2.31  In PFI deals, risks are greatest during the construction phase and reduce considerably thereafter as the project moves into its operational phase. For this reason, it is often possible, post-construction, for private sector consortia to negotiate more favourable financial terms with their lenders which take account of the reduced risk. The Service's concession agreement with Consul did not include any clauses covering the situation where Consul would refinance the deal. This is not surprising since, at the time of the Laganside Courts procurement, there had been no specific guidance on the issue of refinancing and why the public sector should be concerned to share in refinancing gains.

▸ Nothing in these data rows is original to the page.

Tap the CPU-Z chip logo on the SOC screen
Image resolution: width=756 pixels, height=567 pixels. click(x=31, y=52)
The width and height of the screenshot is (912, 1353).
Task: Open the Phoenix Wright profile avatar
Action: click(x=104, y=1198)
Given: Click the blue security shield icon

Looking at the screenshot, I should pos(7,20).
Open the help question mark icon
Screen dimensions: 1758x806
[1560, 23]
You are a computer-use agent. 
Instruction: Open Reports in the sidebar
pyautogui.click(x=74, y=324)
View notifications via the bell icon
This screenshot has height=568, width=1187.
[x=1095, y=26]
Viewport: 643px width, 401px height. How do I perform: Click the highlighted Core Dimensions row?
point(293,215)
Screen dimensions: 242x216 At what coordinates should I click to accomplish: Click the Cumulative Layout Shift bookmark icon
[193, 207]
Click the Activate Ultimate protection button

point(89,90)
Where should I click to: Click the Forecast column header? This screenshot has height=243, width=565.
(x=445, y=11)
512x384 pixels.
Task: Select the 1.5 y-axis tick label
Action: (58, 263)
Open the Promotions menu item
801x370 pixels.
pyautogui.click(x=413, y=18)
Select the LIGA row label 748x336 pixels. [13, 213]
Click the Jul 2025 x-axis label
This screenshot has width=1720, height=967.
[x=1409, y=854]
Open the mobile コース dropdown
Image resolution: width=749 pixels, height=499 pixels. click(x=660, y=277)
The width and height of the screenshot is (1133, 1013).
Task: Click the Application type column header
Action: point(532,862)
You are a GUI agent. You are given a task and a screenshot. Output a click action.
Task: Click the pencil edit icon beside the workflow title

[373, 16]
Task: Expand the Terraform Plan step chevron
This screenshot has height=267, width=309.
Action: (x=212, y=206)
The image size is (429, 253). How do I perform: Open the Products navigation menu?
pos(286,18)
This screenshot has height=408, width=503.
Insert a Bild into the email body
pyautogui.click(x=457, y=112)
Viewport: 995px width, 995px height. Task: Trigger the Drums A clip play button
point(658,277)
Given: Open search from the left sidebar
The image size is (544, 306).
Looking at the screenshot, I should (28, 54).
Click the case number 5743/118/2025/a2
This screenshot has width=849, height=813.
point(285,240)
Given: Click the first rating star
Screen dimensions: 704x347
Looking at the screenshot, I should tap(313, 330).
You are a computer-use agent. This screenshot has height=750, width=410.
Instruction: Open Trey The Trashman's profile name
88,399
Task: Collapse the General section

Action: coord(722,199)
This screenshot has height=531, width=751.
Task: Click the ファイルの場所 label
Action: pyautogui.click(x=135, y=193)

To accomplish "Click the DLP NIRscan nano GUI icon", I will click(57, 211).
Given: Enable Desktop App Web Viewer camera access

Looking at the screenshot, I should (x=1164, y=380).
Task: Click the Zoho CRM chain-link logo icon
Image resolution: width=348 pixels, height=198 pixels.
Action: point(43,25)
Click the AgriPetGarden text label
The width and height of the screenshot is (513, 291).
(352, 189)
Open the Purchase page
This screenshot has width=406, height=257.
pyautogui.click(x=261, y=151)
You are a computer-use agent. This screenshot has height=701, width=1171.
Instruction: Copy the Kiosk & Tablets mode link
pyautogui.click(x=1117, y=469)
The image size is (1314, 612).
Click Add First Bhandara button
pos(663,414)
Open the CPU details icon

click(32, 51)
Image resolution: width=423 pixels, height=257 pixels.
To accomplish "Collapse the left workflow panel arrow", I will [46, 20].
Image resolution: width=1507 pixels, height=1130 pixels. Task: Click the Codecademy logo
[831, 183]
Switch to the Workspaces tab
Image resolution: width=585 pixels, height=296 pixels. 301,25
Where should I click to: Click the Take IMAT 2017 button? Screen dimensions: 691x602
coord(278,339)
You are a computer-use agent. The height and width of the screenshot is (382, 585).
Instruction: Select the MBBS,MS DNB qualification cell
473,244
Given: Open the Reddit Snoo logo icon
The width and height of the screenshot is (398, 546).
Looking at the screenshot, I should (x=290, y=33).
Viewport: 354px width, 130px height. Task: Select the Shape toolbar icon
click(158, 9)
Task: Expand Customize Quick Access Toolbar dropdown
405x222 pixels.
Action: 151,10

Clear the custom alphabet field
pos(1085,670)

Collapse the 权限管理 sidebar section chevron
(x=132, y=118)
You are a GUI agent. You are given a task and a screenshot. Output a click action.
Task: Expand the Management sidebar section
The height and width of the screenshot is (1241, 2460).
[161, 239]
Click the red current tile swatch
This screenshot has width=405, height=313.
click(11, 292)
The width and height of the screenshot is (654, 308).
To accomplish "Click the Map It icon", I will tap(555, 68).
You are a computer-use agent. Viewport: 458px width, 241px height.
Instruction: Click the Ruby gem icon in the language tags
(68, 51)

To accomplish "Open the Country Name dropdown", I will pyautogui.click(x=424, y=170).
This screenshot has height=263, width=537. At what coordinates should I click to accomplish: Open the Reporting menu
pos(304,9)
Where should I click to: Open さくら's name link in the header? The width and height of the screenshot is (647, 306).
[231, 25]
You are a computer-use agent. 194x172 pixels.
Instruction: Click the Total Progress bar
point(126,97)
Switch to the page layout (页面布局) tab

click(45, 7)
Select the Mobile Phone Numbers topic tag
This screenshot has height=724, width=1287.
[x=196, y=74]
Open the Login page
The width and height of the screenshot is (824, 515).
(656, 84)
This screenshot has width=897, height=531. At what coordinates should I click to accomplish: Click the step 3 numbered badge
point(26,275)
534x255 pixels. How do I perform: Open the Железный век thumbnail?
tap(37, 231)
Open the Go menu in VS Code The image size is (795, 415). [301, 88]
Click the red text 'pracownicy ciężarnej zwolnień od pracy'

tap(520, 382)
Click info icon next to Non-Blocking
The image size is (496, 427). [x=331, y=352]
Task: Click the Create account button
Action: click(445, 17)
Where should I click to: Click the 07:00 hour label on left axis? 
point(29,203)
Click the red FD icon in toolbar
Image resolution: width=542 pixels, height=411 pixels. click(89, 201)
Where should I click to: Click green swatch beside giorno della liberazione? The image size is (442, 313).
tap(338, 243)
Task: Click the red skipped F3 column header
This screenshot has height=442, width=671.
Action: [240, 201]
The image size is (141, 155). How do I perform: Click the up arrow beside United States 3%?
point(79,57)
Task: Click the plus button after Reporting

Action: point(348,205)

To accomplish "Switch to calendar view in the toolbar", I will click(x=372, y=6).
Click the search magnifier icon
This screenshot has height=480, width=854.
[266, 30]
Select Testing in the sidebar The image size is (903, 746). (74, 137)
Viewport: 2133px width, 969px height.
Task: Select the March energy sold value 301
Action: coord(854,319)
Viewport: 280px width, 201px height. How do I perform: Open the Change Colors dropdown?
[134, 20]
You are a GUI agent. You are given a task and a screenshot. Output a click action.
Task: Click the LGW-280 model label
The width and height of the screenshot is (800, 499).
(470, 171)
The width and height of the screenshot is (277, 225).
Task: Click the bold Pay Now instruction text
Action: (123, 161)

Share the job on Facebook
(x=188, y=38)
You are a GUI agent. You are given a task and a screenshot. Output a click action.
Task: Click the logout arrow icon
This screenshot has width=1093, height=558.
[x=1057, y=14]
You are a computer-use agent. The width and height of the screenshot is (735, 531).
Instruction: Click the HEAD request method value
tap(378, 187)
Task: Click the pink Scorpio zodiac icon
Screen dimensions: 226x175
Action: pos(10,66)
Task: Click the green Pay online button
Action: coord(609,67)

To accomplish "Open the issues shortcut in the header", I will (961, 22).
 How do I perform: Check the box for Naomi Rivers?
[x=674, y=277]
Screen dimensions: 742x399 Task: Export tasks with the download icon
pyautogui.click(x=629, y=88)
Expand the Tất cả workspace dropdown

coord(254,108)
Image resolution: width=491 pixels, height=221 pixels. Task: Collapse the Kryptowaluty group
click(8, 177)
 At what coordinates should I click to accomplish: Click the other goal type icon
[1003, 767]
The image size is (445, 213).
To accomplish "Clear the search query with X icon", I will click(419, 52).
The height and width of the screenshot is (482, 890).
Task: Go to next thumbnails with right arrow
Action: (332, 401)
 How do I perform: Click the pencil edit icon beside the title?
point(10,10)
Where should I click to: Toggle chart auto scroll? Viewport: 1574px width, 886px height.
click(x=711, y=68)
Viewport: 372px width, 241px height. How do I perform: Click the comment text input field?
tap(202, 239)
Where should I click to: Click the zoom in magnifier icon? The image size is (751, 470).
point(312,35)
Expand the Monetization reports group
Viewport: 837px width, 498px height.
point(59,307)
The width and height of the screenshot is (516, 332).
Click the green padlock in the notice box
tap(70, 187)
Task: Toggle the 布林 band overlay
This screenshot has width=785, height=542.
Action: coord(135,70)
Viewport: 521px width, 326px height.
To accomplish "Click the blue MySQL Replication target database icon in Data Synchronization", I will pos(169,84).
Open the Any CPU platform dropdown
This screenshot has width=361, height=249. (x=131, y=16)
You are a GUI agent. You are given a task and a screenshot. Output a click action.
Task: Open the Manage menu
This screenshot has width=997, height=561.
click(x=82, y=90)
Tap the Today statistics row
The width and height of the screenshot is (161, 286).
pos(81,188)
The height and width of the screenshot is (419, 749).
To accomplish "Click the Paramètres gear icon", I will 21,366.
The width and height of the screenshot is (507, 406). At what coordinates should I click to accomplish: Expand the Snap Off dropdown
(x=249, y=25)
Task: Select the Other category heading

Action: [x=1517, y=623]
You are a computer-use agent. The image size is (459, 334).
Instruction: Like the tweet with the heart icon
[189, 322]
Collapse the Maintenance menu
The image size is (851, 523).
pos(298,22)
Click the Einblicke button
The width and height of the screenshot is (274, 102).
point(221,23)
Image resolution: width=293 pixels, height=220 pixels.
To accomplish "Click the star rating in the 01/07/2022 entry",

2.32  The Office for Government Commerce (OGC) has subsequently introduced new guidance on the issue of refinancing. OGC's revised guidance on standardisation of PFI contracts seeks to encourage the open and above-board refinancing of PFI deals. For new deals, all gains made through refinancing should be shared on a 50/50 basis. For older deals, such as Laganside Courts, where there is no specific refinancing clause, OGC expect contractors to sign up to a voluntary agreement to allocate 30 per cent of any refinancing gains to the public sector.

2.33  The concession agreement between Consul and the Service is based on a 13.7 per cent return on equity and subordinated debt and a fixed interest rate on senior debt of 7 percent a year. Given the reduction in risk associated with the project, there may be some scope for Consul to refinance the deal. However, the Service and its financial advisers believe that the deal was tightly negotiated and, as currently structured, the opportunities for a refinancing appear limited. An initial meeting has taken place between the parties and Consul may develop a proposal on refinancing for the Service's consideration.